Another method researchers have come up with is to change the design of the trucks. When trucks are carrying heavy loads, the weight of those loads is distributed to the road at the point where the wheels touch the pavement—that is, through the truck’s axles. By adding a third or fourth axle to a two-axle truck, that weight is distributed on the road more evenly and does less damage. Think of a snow shoe: it distributes your weight over a wider surface area, which allows you to walk on the snow instead of falling straight through it. Many cities and states are allowing trucks to haul heavier weights under the condition that they add one or more additional axles to the vehicle.

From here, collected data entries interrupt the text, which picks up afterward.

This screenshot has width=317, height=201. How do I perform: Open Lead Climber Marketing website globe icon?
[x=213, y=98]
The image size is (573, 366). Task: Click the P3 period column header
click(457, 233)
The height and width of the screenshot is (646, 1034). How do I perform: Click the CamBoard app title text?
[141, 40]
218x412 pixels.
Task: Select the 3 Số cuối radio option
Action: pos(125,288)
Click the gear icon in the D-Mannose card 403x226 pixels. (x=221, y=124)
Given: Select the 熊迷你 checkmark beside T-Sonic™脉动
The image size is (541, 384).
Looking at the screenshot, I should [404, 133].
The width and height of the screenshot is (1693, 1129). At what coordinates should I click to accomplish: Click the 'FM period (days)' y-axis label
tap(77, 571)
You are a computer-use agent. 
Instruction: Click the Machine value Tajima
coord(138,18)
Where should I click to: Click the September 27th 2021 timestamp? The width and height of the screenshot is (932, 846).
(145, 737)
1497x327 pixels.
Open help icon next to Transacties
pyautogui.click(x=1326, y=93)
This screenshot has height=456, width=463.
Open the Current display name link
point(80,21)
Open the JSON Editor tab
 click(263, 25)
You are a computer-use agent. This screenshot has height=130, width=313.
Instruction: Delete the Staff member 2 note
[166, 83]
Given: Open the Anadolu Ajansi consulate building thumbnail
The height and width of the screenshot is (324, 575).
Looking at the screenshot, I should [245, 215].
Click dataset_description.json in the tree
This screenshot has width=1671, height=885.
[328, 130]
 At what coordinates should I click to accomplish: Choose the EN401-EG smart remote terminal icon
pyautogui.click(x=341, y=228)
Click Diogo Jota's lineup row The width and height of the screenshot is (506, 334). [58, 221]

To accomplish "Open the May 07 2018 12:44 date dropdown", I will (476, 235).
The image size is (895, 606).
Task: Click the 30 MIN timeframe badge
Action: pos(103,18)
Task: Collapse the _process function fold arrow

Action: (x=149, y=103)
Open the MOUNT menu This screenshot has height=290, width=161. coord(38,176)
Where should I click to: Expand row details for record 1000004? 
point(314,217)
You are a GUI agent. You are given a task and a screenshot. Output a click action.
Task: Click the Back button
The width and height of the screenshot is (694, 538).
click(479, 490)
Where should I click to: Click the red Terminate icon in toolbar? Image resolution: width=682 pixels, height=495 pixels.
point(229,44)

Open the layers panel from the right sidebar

When you think about it, none of these solutions are rocket science and all seem like common sense. Clearly, it is not true that you have to be a technical super-genius, a brainiac, or a whiz kid to solve society’s problems. Both Carlos and Stephanie would probably tell you that their ability to mitigate the side effects of transportation is less about being amazing mathematicians or brilliant inventors and more about having a few necessary traits. First, have open eyes and an open mind to recognize a problem exists. Second, you need the understanding that every problem has a solution, even if it's just small steps in the right direction. Third, have the determination to step up and do something. Many people could suggest making deliveries at night or adding another axle, but it takes a certain kind of person to actually bring those answers to life in the real world.
So, what would you do? What if you were given the chance to take away the downside of some of the good things in life, like transportation? (Bacon can wait.) If you enjoy answering that question, and if you’ve got the drive to turn that answer into more than just a daydream, then research might be right up your alley. And one thing’s certain—the world sure could use you.